EXERCISE INSTRUCTIONS: Go to the line holding "Click the Search button at top right" in the data below and repeat it exactly, then each line after it up to and including the one holding "Open the 交流群". Omit pictures.

RECORDS FOR THE EXERCISE:
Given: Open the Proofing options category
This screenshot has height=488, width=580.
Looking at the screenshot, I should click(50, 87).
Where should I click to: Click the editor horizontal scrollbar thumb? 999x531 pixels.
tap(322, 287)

--

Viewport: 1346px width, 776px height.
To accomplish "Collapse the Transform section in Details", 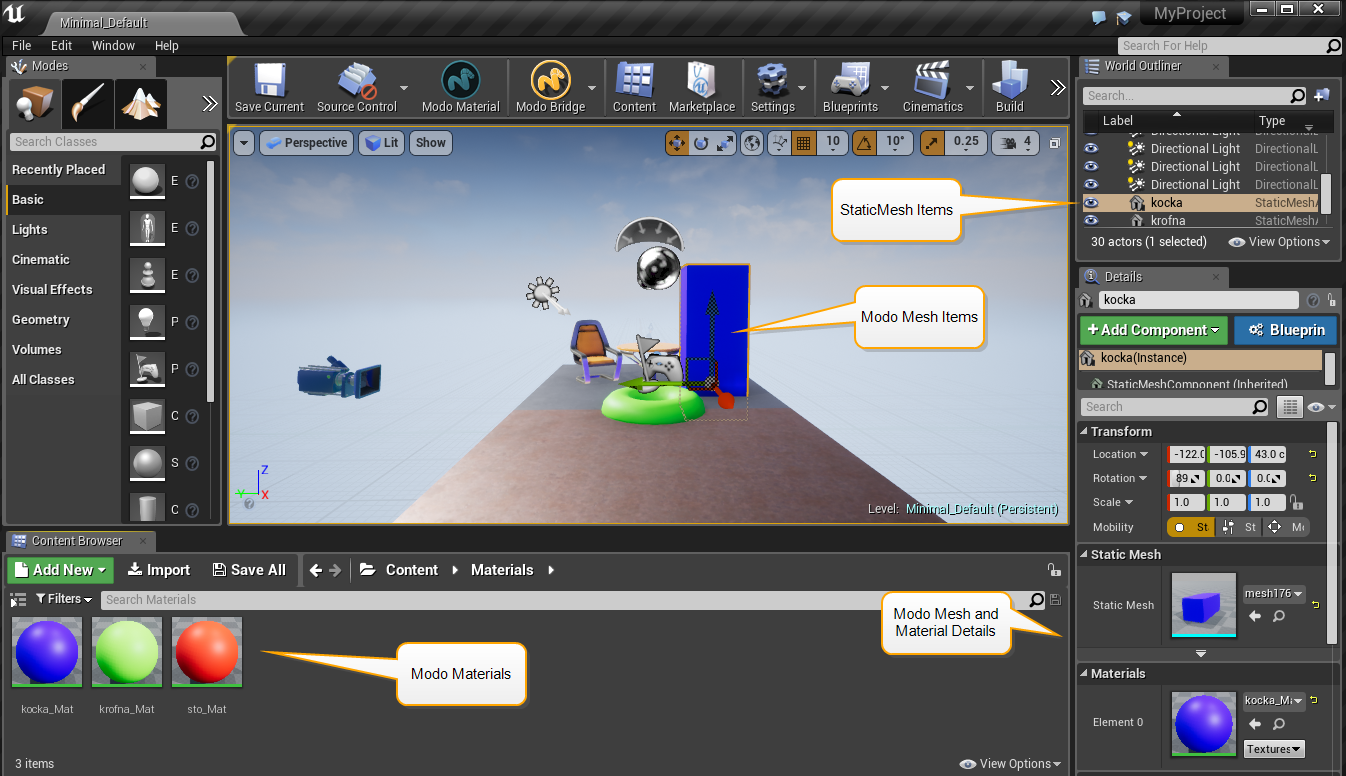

---

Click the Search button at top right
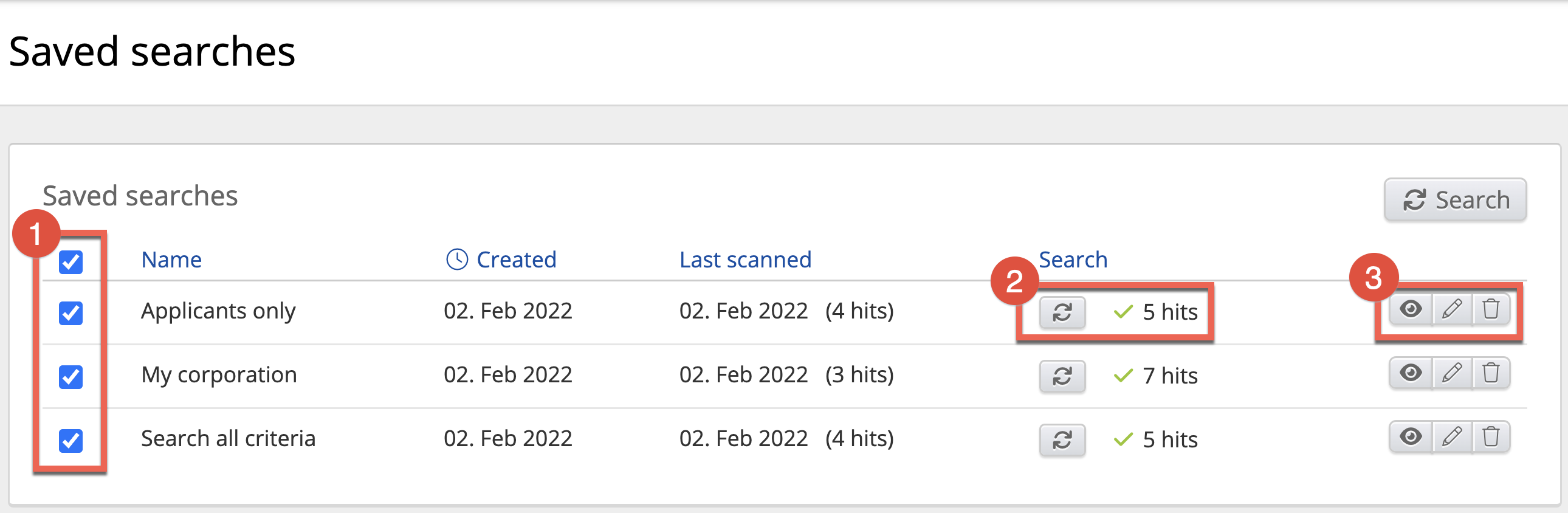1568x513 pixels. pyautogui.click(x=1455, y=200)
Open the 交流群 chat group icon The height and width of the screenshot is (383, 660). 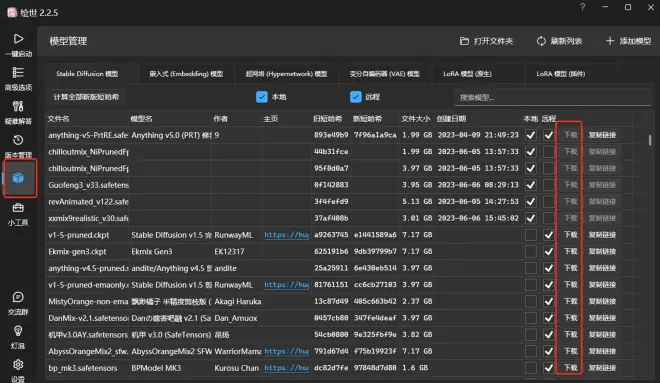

REPLY:
Click the Search button at top right
1568x513 pixels. pyautogui.click(x=1455, y=200)
Open the 交流群 chat group icon The height and width of the screenshot is (383, 660). 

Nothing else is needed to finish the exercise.